_PROBLEM DESCRIPTION_
Using the listing below, retype exactly the lines starting at the one with "Middle East (383, 1665)" and ending at the one with "[pinterest] (848, 2211)", and include both.

----------------

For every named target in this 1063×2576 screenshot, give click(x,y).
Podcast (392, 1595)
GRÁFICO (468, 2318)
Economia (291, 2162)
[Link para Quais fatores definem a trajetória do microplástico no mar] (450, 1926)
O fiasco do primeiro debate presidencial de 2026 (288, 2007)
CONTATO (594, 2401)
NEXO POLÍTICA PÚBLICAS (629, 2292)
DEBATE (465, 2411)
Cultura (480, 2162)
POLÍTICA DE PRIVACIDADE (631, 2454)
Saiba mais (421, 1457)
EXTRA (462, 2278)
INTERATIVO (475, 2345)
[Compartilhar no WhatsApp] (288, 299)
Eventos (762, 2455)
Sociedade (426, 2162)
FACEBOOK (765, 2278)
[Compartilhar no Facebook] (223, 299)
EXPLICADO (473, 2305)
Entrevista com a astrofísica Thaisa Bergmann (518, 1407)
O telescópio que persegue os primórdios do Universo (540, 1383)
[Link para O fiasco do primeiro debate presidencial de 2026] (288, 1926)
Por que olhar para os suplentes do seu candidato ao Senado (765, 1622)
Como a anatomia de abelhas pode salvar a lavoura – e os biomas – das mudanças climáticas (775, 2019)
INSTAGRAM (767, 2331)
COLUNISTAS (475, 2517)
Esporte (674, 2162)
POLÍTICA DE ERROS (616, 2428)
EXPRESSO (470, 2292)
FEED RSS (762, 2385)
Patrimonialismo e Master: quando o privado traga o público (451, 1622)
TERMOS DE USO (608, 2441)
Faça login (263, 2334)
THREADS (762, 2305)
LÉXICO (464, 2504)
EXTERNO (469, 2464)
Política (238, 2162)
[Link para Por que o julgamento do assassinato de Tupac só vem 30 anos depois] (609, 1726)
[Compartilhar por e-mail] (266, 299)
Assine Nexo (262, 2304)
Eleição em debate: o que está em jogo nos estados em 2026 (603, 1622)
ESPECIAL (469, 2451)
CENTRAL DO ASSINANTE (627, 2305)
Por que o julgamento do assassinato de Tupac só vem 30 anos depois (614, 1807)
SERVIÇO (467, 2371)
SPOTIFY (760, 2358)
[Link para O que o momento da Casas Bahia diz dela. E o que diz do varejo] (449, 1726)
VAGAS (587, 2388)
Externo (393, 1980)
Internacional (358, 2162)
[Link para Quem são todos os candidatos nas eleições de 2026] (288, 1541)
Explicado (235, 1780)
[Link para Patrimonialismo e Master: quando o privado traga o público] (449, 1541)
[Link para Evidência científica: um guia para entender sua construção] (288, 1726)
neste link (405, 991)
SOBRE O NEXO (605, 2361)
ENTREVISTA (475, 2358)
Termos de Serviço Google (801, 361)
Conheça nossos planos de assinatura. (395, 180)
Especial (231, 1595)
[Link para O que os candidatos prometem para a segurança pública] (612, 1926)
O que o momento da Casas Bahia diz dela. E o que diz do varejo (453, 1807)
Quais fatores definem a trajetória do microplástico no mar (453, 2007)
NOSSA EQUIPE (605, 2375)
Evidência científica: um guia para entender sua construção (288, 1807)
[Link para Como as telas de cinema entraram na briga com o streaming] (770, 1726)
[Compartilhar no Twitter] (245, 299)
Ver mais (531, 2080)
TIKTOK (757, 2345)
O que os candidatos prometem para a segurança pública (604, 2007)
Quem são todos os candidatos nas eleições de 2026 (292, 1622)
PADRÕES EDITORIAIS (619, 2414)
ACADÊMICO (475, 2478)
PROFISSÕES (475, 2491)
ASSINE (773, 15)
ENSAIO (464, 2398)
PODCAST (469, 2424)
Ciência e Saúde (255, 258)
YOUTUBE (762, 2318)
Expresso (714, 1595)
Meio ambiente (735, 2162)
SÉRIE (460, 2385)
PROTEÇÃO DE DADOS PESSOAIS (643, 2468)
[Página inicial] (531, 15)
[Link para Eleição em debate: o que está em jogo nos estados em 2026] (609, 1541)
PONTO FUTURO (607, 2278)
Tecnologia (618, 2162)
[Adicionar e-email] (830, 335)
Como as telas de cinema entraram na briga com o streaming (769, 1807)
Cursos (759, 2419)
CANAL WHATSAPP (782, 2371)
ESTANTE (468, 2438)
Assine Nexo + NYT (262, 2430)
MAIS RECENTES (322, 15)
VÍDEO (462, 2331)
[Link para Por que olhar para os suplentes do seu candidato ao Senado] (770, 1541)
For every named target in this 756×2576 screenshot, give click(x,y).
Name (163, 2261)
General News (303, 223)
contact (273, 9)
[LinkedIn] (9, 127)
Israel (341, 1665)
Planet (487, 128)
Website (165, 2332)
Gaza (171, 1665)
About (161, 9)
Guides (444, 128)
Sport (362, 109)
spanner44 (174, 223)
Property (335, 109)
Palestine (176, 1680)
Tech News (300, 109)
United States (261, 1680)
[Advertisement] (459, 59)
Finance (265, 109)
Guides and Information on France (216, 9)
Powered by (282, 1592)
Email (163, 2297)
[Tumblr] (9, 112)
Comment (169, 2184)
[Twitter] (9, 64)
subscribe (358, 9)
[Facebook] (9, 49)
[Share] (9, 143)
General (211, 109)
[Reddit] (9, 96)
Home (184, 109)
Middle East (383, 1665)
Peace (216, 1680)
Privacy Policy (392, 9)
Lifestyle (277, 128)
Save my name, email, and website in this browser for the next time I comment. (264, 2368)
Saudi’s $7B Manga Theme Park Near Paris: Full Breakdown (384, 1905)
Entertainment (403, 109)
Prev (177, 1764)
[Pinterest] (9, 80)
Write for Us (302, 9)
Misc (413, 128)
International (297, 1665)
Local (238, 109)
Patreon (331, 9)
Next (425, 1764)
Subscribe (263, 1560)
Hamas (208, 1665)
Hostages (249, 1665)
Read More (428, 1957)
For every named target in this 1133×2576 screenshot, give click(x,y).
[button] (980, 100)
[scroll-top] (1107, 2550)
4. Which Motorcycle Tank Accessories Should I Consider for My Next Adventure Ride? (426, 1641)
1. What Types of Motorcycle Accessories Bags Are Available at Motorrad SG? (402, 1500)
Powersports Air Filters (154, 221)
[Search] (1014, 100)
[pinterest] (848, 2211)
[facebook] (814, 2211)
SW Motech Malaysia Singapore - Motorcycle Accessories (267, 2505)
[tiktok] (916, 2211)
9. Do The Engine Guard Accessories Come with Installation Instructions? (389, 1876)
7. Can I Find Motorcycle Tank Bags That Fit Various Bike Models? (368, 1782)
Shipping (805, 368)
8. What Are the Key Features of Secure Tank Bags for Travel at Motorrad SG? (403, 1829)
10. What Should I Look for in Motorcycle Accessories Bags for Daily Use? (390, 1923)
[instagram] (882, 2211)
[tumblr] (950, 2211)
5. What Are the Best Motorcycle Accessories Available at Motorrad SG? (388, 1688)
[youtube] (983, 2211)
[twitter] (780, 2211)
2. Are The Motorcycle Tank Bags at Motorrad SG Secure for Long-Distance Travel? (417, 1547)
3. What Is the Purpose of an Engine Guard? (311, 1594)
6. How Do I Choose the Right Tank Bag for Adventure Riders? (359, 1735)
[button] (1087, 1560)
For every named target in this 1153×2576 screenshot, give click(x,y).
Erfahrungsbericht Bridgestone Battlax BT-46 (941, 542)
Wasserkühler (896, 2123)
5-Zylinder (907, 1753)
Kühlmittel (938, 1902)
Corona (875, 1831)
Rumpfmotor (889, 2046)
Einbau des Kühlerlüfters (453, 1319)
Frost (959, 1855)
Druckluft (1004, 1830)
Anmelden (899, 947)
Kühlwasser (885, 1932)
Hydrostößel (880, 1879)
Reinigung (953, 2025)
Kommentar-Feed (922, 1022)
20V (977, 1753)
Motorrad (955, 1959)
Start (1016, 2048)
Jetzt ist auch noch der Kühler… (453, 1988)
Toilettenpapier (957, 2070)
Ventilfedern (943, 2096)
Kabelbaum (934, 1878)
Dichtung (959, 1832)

----------------

_EXERCISE ANSWER_
Middle East (383, 1665)
Peace (216, 1680)
Privacy Policy (392, 9)
Lifestyle (277, 128)
Save my name, email, and website in this browser for the next time I comment. (264, 2368)
Saudi’s $7B Manga Theme Park Near Paris: Full Breakdown (384, 1905)
Entertainment (403, 109)
Prev (177, 1764)
[Pinterest] (9, 80)
Write for Us (302, 9)
Misc (413, 128)
International (297, 1665)
Local (238, 109)
Patreon (331, 9)
Next (425, 1764)
Subscribe (263, 1560)
Hamas (208, 1665)
Hostages (249, 1665)
Read More (428, 1957)
For every named target in this 1133×2576 screenshot, give click(x,y).
[button] (980, 100)
[scroll-top] (1107, 2550)
4. Which Motorcycle Tank Accessories Should I Consider for My Next Adventure Ride? (426, 1641)
1. What Types of Motorcycle Accessories Bags Are Available at Motorrad SG? (402, 1500)
Powersports Air Filters (154, 221)
[Search] (1014, 100)
[pinterest] (848, 2211)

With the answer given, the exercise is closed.